## Direction
Can you arrange every line of the items below as a JSON list of strings, with one string per line and blank lines left out?
— start Material provided —
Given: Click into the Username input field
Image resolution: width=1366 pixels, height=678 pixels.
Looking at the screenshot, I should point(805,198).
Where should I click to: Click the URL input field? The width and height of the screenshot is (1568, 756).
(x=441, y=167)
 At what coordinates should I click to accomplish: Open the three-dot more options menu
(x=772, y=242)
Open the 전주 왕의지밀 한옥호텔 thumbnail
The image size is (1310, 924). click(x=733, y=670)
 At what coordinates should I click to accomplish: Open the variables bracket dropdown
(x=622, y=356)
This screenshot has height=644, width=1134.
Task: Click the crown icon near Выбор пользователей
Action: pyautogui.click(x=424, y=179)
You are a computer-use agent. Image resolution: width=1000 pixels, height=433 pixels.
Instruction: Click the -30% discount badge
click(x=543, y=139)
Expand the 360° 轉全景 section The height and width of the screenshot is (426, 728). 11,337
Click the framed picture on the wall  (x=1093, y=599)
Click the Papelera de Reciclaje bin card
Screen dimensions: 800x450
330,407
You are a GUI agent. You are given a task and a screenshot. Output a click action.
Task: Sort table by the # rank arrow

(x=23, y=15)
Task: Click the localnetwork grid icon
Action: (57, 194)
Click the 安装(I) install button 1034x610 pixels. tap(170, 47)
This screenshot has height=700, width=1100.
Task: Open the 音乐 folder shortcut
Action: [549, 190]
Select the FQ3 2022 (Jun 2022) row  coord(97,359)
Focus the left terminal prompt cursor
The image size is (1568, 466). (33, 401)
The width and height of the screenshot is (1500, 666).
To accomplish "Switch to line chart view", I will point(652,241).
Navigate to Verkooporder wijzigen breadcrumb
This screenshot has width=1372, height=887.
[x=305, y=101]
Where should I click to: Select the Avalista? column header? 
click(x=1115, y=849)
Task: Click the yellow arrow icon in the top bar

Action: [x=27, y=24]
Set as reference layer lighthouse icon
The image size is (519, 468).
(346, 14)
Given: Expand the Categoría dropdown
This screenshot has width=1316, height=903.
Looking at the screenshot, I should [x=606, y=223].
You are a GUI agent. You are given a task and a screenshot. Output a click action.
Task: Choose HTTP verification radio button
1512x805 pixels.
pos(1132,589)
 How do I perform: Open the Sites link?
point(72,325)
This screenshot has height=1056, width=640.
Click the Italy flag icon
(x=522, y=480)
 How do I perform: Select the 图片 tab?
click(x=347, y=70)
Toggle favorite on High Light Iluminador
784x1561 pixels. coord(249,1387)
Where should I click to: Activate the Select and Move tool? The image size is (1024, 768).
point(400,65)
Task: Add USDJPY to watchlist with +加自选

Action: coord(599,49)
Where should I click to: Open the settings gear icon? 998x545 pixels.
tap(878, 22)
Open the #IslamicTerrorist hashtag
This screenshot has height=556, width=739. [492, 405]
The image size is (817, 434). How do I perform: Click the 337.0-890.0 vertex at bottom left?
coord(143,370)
— end Material provided —
## Exercise answer
[
  "Given: Click into the Username input field",
  "Image resolution: width=1366 pixels, height=678 pixels.",
  "Looking at the screenshot, I should point(805,198).",
  "Where should I click to: Click the URL input field? The width and height of the screenshot is (1568, 756).",
  "(x=441, y=167)",
  " At what coordinates should I click to accomplish: Open the three-dot more options menu",
  "(x=772, y=242)",
  "Open the 전주 왕의지밀 한옥호텔 thumbnail",
  "The image size is (1310, 924). click(x=733, y=670)",
  " At what coordinates should I click to accomplish: Open the variables bracket dropdown",
  "(x=622, y=356)",
  "This screenshot has height=644, width=1134.",
  "Task: Click the crown icon near Выбор пользователей",
  "Action: pyautogui.click(x=424, y=179)",
  "You are a computer-use agent. Image resolution: width=1000 pixels, height=433 pixels.",
  "Instruction: Click the -30% discount badge",
  "click(x=543, y=139)",
  "Expand the 360° 轉全景 section The height and width of the screenshot is (426, 728). 11,337",
  "Click the framed picture on the wall  (x=1093, y=599)",
  "Click the Papelera de Reciclaje bin card",
  "Screen dimensions: 800x450",
  "330,407",
  "You are a GUI agent. You are given a task and a screenshot. Output a click action.",
  "Task: Sort table by the # rank arrow",
  "(x=23, y=15)",
  "Task: Click the localnetwork grid icon",
  "Action: (57, 194)",
  "Click the 安装(I) install button 1034x610 pixels. tap(170, 47)",
  "This screenshot has height=700, width=1100.",
  "Task: Open the 音乐 folder shortcut",
  "Action: [549, 190]",
  "Select the FQ3 2022 (Jun 2022) row  coord(97,359)",
  "Focus the left terminal prompt cursor",
  "The image size is (1568, 466). (33, 401)",
  "The width and height of the screenshot is (1500, 666).",
  "To accomplish \"Switch to line chart view\", I will point(652,241).",
  "Navigate to Verkooporder wijzigen breadcrumb",
  "This screenshot has width=1372, height=887.",
  "[x=305, y=101]",
  "Where should I click to: Select the Avalista? column header? ",
  "click(x=1115, y=849)",
  "Task: Click the yellow arrow icon in the top bar",
  "Action: [x=27, y=24]",
  "Set as reference layer lighthouse icon",
  "The image size is (519, 468).",
  "(346, 14)",
  "Given: Expand the Categoría dropdown",
  "This screenshot has width=1316, height=903.",
  "Looking at the screenshot, I should [x=606, y=223].",
  "You are a GUI agent. You are given a task and a screenshot. Output a click action.",
  "Task: Choose HTTP verification radio button",
  "1512x805 pixels.",
  "pos(1132,589)",
  " How do I perform: Open the Sites link?",
  "point(72,325)",
  "This screenshot has height=1056, width=640.",
  "Click the Italy flag icon",
  "(x=522, y=480)",
  " How do I perform: Select the 图片 tab?",
  "click(x=347, y=70)",
  "Toggle favorite on High Light Iluminador",
  "784x1561 pixels. coord(249,1387)",
  "Where should I click to: Activate the Select and Move tool? The image size is (1024, 768).",
  "point(400,65)",
  "Task: Add USDJPY to watchlist with +加自选",
  "Action: coord(599,49)",
  "Where should I click to: Open the settings gear icon? 998x545 pixels.",
  "tap(878, 22)",
  "Open the #IslamicTerrorist hashtag",
  "This screenshot has height=556, width=739. [492, 405]",
  "The image size is (817, 434). How do I perform: Click the 337.0-890.0 vertex at bottom left?",
  "coord(143,370)"
]